第28回は、初自叙伝『ひだりポケットの三日月』(講談社 1,540円)を上梓したスキンケア研究家の三上大進。目には見えない自分の個性が大事だと思えるようになった金言とは。
目には見えない個性が大事
サン=テグジュペリ先生の『星の王子さま』に、「本当に大切なことは目に見えないんだよ」と書かれているのですが、私はその言葉をすごく大事にしています。自分がたまたま障がい者として生まれて、私の場合は、指の数が3本足りないという違いが目に見える。でも、本当に大切なのはこの違いじゃなくて、目には見えない私の個性が大事だというふうに思っています。
パラリンピックの仕事を通して思ったことも同じでした。選手も様々な障がいを持つ方がいらっしゃいましたが、大事なことは障がいではなくて、その障がいを生かして、残されたものをどういうふうに輝かせているか。努力や挫折、いろいろな経験をしてきたことが全部詰まった、目には見えないその人らしさ。
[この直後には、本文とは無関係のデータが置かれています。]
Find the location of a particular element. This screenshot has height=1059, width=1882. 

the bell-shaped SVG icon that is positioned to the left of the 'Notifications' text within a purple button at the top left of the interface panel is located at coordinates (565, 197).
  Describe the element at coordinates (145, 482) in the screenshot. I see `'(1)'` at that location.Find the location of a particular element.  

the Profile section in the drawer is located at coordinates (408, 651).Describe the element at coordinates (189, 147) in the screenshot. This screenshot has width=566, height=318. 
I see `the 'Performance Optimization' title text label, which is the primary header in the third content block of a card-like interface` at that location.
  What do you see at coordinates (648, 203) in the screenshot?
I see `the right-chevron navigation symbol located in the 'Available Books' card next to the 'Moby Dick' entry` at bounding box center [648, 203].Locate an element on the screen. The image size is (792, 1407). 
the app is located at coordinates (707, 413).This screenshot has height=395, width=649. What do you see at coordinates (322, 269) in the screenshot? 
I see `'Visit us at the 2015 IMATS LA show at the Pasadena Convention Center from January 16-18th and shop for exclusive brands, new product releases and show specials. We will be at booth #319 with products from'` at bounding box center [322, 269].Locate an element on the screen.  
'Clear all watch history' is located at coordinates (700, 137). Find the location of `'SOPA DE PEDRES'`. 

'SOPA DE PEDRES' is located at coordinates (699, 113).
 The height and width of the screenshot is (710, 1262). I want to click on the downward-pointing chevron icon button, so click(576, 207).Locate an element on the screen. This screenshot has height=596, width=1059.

障がいそのものよりも、競技に打ち込む姿勢や、工夫を凝らすその強さがまぶしくて美しいのだと気付かされました。
本当に大事なものは目に見えないものなんだ。そう思うと、全ての人に物語やドラマが必ずあって、目に見えるもので何かを判断してしまうのはとてももったいないことだと思うようになりました。そうすると、人の違いがすごく心地よく感じるようになって。この人面白いな、どんな魅力があるんだろう、もっと知りたいなと思って、相手のことを深く知ると、自分のことも知ってほしくなる。自分のことを知ってほしくなると、自分のことを深く理解しないといけない。そして、自分を理解できた深さの分だけ、相手のことを深く理解できるようになる。目に見えないものを大事にするという気持ちを、これからも忘れずに生きていきたいです。
(C)講談社
三上大進(みかみ だいしん)
1990年10月20日生まれ。東京都出身。立教大学卒業後、日本ロレアル、ロクシタンジャポンで勤務。2018年、日本放送協会入局。2018年平昌パラリンピック、2020年東京パラリンピックにてレポーターを務める。現在はスキンケア研究家として活動中。スキンケアブランド「dr365」をプロデュース、運営。